That is going to reduce the impact on our business, and that makes us feel confident that the China story, we would now continue to do our business more independently than what the impact of China or influence of China would be on our business. One good thing that also we are seeing is that a certain amount of stability in the raw material prices. The raw material prices have not gone back to the pre-COVID levels, but the volatility has largely reduced, and slowly we are seeing the trend where they are settling to a more reasonable level. That being what we have at this point of time with the order book is again, is not a matter of concern for us.
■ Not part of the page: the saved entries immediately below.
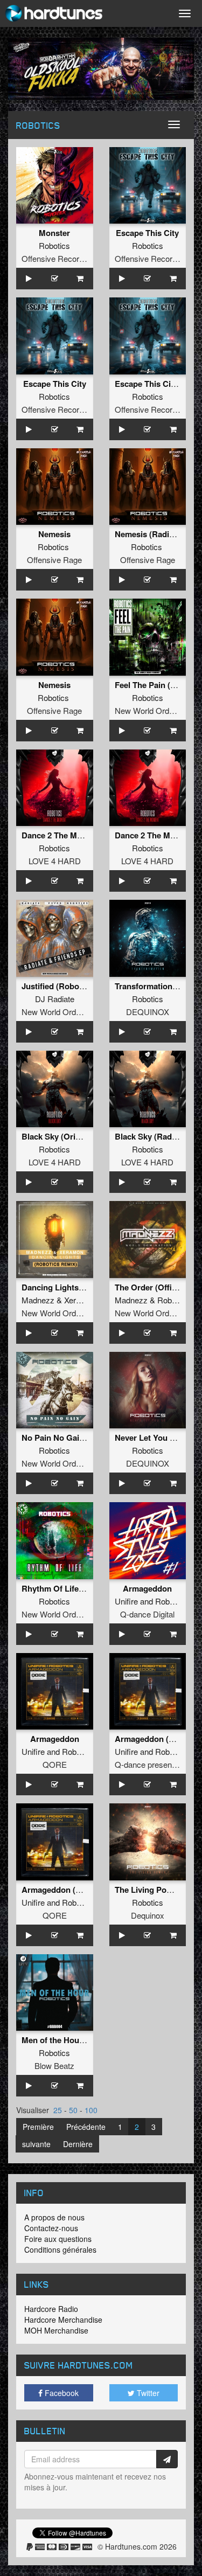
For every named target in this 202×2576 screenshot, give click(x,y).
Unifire (126, 1601)
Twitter (147, 2392)
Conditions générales (60, 2249)
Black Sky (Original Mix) (67, 1136)
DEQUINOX (147, 1011)
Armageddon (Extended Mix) (75, 1889)
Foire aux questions (58, 2238)
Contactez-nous (51, 2228)
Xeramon (80, 1300)
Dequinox (147, 1915)
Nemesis (54, 534)
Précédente (86, 2126)
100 (91, 2110)
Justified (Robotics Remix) (71, 986)
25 (57, 2110)
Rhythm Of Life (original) (68, 1588)
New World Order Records (68, 1011)
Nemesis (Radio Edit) (154, 534)
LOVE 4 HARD (55, 860)
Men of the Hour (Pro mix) (70, 2040)
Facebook (61, 2392)
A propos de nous (54, 2217)
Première (38, 2126)
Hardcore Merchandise (63, 2319)
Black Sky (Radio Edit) (157, 1136)
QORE (55, 1764)
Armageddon (147, 1588)
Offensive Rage (54, 559)
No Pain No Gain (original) (71, 1437)
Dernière (78, 2143)
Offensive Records (55, 258)
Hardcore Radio (51, 2308)
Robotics (54, 245)
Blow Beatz (54, 2065)
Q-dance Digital (147, 1614)
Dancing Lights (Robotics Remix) (84, 1287)
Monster (54, 233)
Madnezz (38, 1300)
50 (73, 2110)
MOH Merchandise (56, 2330)
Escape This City (147, 233)
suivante (36, 2143)
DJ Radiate (54, 998)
Looking at the now domestic situation, one thing that I must emphasize, that even though we have a healthy order book, but we continue to focus on the domestic market more. Going forward a few quarters, if I look forward, again, our emphasis is on domestic market because we believe that the global recession would have a lesser impact on the domestic market, because in India, the demand supply, especially in the kind of products that we have, kind of balances itself. With Atmanirbhar Bharat in place, kind of giving the domestic market that kind of a protection, and with a demand supply kind of matching, we continue to focus our attention on domestic market. We believe that this would actually counter a global recession, assuming what now people are saying about U.S. and Europe were to happen.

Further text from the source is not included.